● **Exercise prompt**
Restate the data exactly as given and keep the pictures out.

● **Recorded information**
----
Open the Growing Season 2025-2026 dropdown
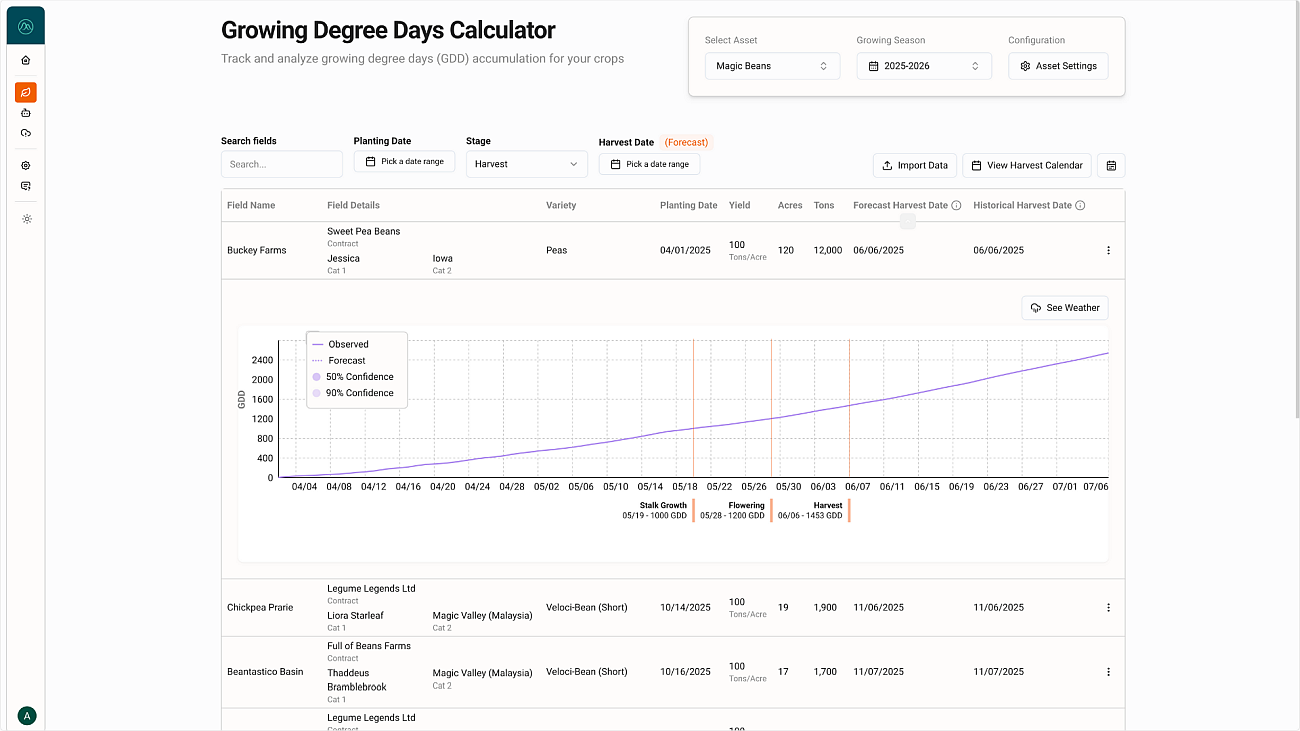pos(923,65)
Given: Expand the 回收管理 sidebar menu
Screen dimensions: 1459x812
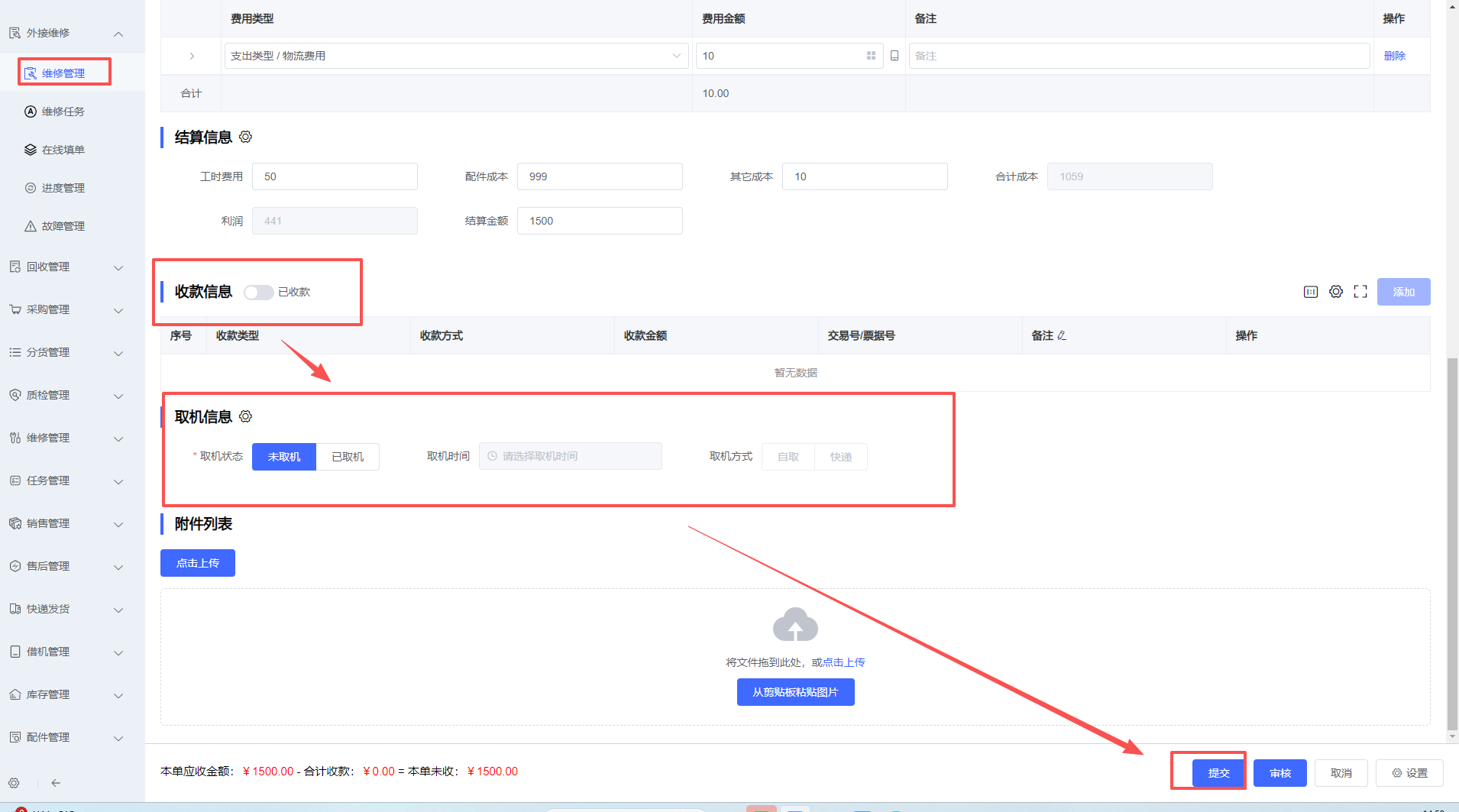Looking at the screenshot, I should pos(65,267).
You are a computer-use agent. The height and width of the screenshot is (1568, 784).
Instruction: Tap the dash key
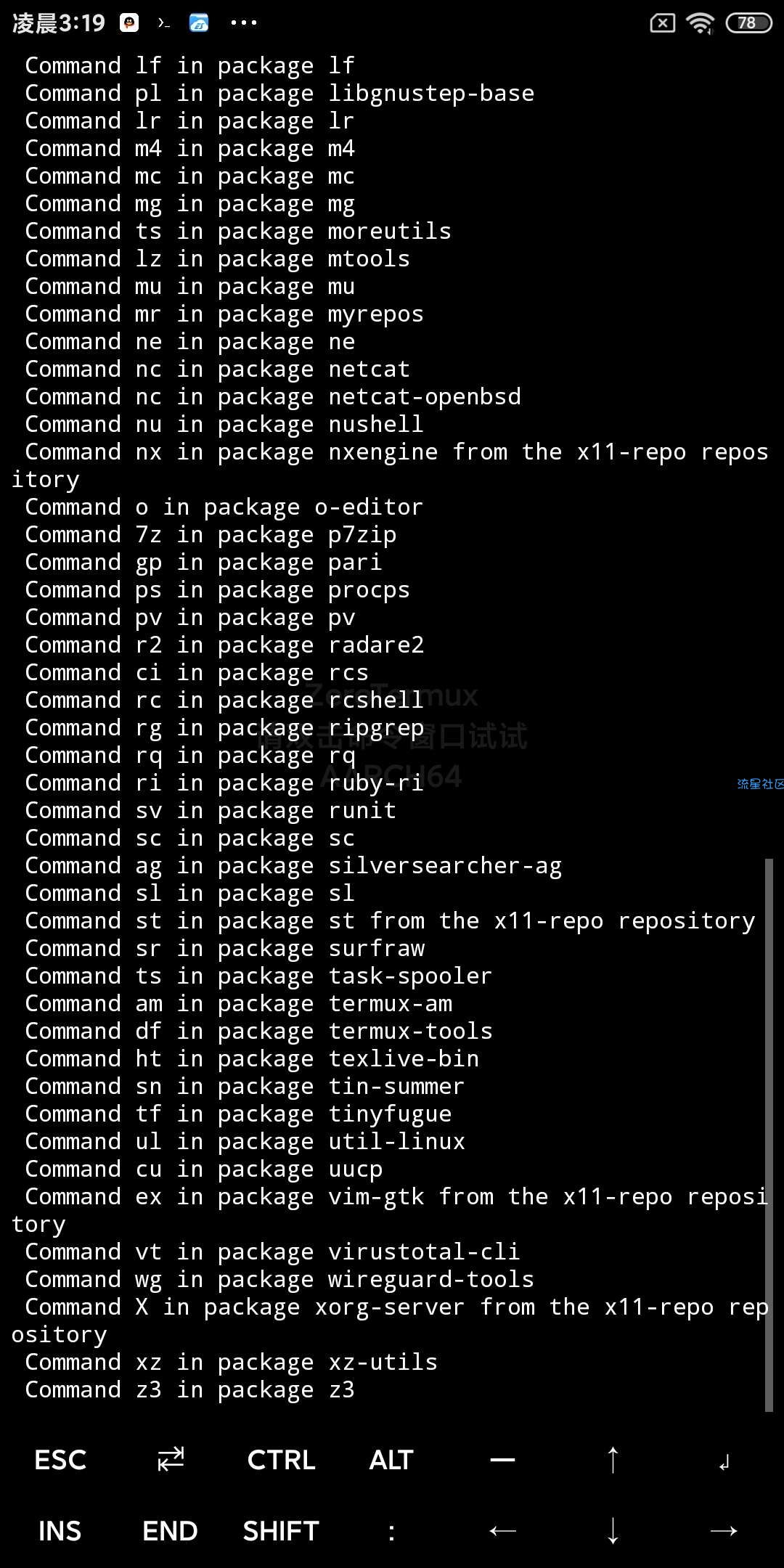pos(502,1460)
----
● **Result for this exercise**
Open the Growing Season 2025-2026 dropdown
pos(923,65)
Given: Expand the 回收管理 sidebar menu
Screen dimensions: 1459x812
Looking at the screenshot, I should pos(65,267).
You are a computer-use agent. The height and width of the screenshot is (1568, 784).
Instruction: Tap the dash key
pos(502,1460)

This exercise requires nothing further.